Task requirements → Would you transcribe the line containing "[video-popup] (40, 2140)" and every line after it, through the end of the records below, exactly and with nothing else?

Task data →
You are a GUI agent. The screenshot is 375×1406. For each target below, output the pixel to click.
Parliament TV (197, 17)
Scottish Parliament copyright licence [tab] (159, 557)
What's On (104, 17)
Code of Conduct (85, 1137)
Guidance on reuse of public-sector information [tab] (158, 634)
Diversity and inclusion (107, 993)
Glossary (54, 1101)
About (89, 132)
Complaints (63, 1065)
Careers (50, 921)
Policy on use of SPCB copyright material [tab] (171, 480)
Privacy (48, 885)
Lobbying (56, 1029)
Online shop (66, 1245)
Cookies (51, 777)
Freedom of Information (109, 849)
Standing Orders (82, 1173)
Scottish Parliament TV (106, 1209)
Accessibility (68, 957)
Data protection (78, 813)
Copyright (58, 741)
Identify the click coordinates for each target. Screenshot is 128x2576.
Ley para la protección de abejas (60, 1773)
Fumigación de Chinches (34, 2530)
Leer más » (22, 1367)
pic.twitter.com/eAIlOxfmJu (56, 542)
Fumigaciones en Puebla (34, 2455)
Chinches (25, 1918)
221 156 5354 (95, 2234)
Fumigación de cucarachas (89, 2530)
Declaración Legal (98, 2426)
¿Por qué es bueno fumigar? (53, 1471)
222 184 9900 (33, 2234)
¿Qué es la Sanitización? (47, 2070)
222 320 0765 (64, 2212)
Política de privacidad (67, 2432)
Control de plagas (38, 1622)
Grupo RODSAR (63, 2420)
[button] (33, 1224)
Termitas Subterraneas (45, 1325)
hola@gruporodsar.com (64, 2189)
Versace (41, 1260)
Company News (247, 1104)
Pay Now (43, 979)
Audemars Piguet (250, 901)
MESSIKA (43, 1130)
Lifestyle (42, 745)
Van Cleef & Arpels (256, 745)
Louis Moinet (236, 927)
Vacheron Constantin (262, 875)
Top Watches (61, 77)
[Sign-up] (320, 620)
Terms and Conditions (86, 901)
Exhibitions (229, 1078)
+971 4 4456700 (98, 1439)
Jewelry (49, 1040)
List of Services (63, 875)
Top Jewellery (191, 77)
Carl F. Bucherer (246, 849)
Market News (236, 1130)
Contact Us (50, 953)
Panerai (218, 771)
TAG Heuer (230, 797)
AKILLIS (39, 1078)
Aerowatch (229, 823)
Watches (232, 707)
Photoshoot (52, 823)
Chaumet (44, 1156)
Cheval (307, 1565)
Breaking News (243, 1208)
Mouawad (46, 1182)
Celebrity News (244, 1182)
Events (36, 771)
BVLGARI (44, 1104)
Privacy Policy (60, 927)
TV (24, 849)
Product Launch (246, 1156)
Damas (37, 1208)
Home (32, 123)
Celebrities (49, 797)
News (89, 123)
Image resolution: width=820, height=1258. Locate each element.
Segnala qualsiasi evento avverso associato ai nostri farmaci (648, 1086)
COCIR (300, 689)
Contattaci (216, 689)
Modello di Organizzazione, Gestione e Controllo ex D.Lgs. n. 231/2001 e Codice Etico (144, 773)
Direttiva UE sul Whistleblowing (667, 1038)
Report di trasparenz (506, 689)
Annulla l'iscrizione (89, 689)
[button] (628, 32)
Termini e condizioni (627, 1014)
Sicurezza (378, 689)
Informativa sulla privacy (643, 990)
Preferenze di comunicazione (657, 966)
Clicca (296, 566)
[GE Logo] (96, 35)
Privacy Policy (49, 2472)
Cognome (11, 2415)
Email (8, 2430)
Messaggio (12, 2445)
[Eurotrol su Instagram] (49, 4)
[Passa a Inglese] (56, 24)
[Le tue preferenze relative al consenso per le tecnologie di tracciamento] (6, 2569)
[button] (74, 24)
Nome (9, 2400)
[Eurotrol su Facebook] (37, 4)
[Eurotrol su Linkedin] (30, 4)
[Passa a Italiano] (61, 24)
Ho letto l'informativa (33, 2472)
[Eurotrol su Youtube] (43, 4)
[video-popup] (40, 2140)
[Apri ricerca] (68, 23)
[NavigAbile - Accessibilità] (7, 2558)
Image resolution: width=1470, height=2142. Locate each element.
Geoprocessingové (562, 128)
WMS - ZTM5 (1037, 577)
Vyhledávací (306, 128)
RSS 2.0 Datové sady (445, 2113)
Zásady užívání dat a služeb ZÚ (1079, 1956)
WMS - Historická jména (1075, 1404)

Result of this exercise →
[video-popup] (40, 2140)
[Apri ricerca] (68, 23)
[NavigAbile - Accessibilità] (7, 2558)
Image resolution: width=1470, height=2142. Locate each element.
Geoprocessingové (562, 128)
WMS - ZTM5 (1037, 577)
Vyhledávací (306, 128)
RSS 2.0 Datové sady (445, 2113)
Zásady užívání dat a služeb ZÚ (1079, 1956)
WMS - Historická jména (1075, 1404)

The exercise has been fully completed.